Ejercicio escrito → Copia tal cual, del texto sobre la experiencia de visita al museo, el tramo que va desde "En este sentido, cada" hasta "de la espectacularidad.".

Texto proporcionado →

<<<<

Una experiencia de visita satisface las expectativas de los museógrafos y del visitante en la medida en que los elementos mencionados se integran en una secuencia que puede ser reconstruida narrativamente por el visitante y que, sin dejar de ser individual (y por ello, irrepetible), refleja las expectativas generadas por el grupo específico al que pertenece el visitante (un determinado núcleo molecular o una determinada comunidad interpretativa), y es además un reflejo de la tradición propia de un determinado contexto cultural.

 

En este sentido, cada uno de los elementos de la experiencia museográfica se encuentra en permanente diálogo con el visitante, y a la vez el discurso museográfico, en su propia condición genérica, se encuentra en permanente diálogo con otras ofertas culturales, como la televisión, el cine, el teatro y los centros de recreación, con todos los cuales ha establecido, en las últimas décadas, relaciones intertextuales de carácter complejo, incorporando en su interior diversas estrategias provenientes de cada una de estas formas de la espectacularidad.

>>>>

Datos disponibles →

<<<<

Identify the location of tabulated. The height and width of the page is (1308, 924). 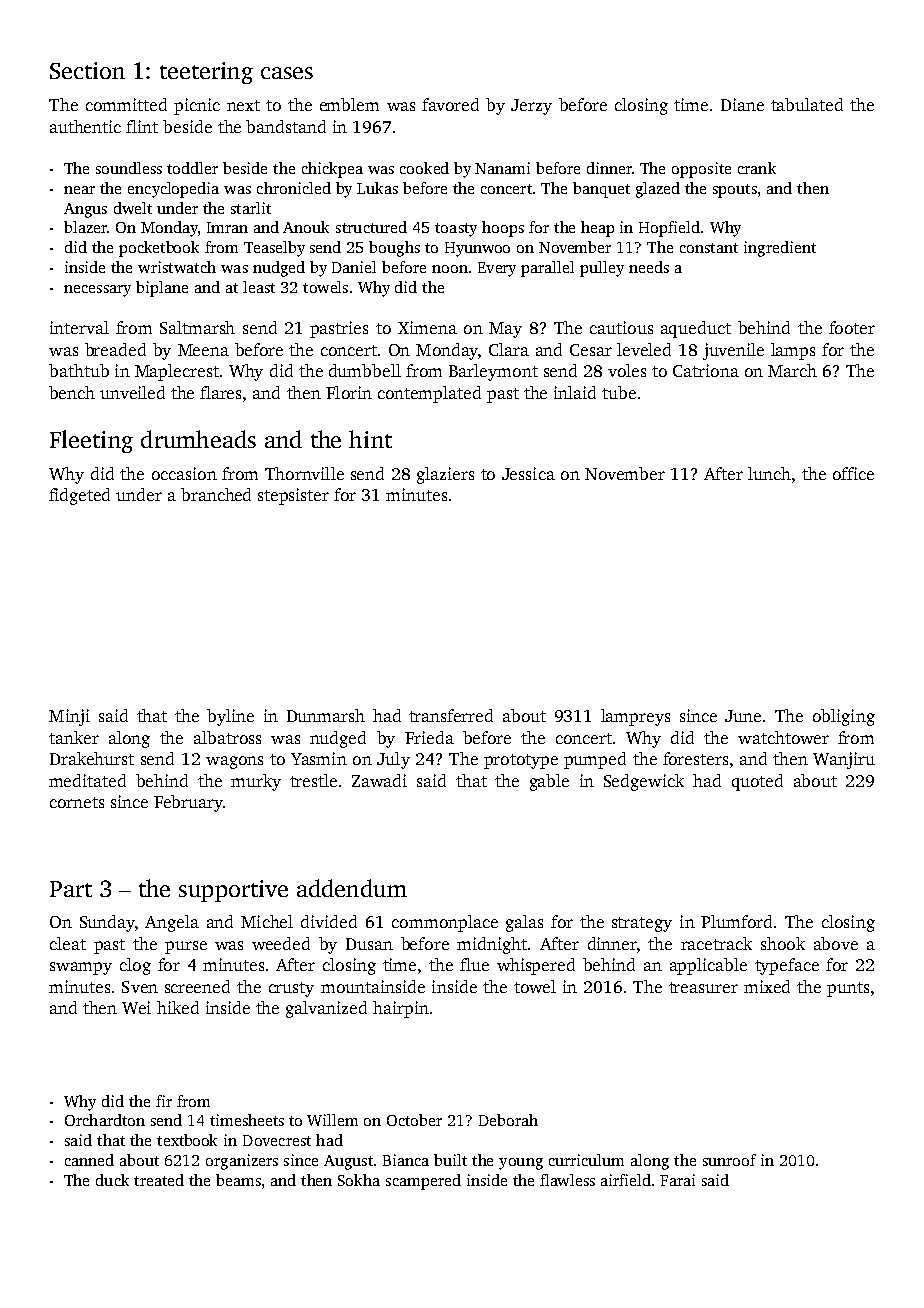
(807, 104).
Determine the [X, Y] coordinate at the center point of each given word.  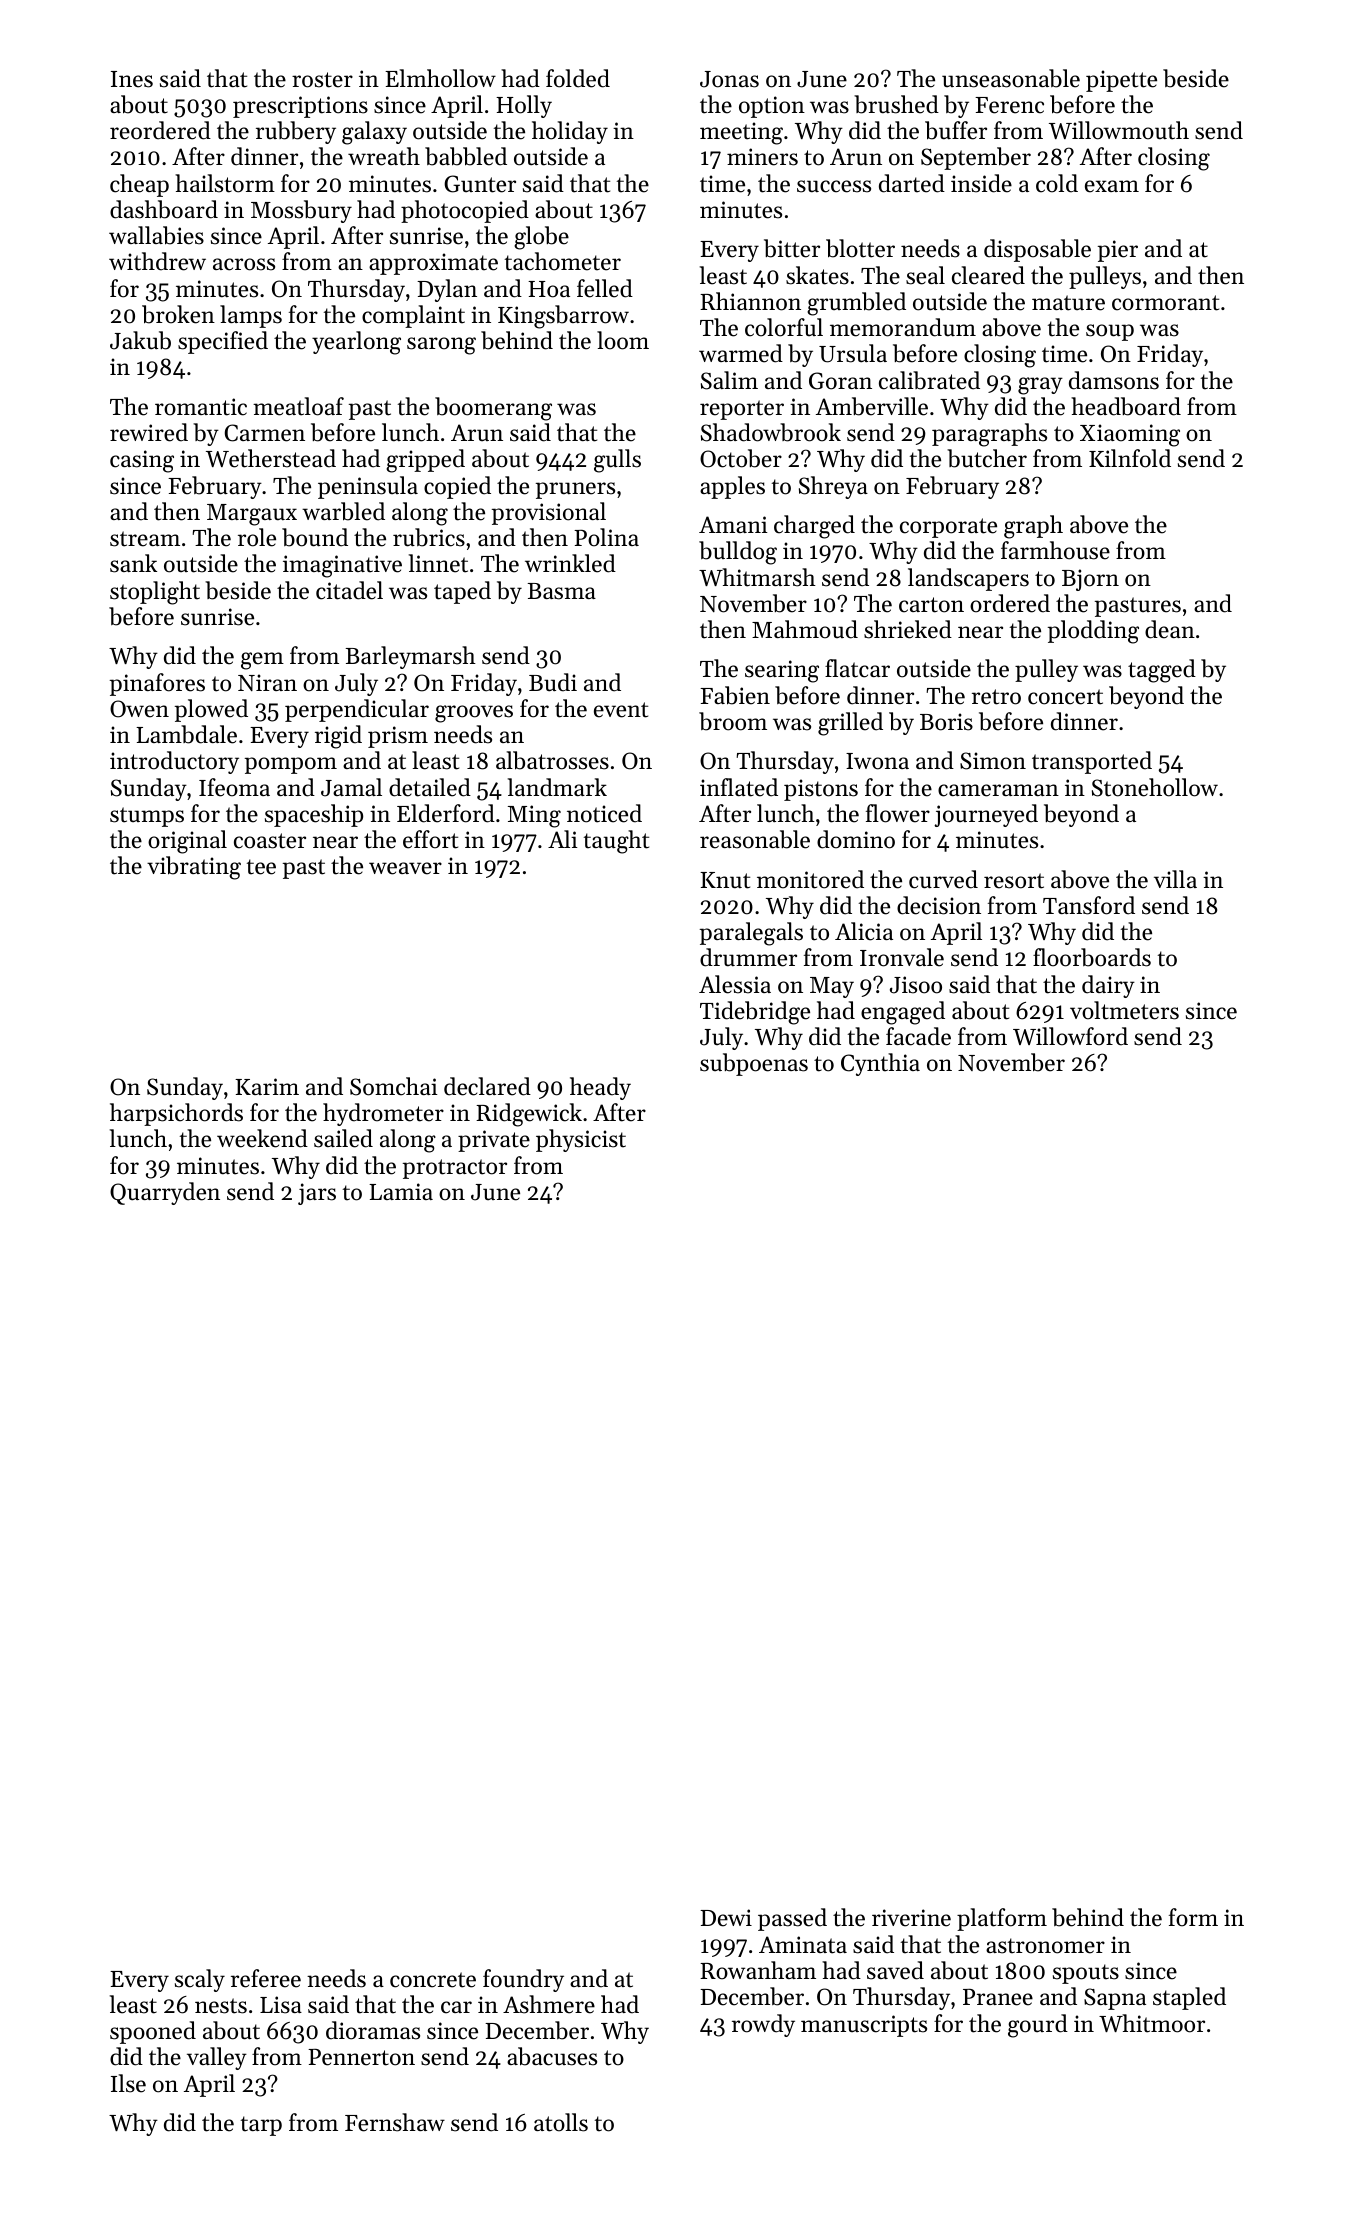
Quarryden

>>>>

Respuesta escrita →
En este sentido, cada uno de los elementos de la experiencia museográfica se encuentra en permanente diálogo con el visitante, y a la vez el discurso museográfico, en su propia condición genérica, se encuentra en permanente diálogo con otras ofertas culturales, como la televisión, el cine, el teatro y los centros de recreación, con todos los cuales ha establecido, en las últimas décadas, relaciones intertextuales de carácter complejo, incorporando en su interior diversas estrategias provenientes de cada una de estas formas de la espectacularidad.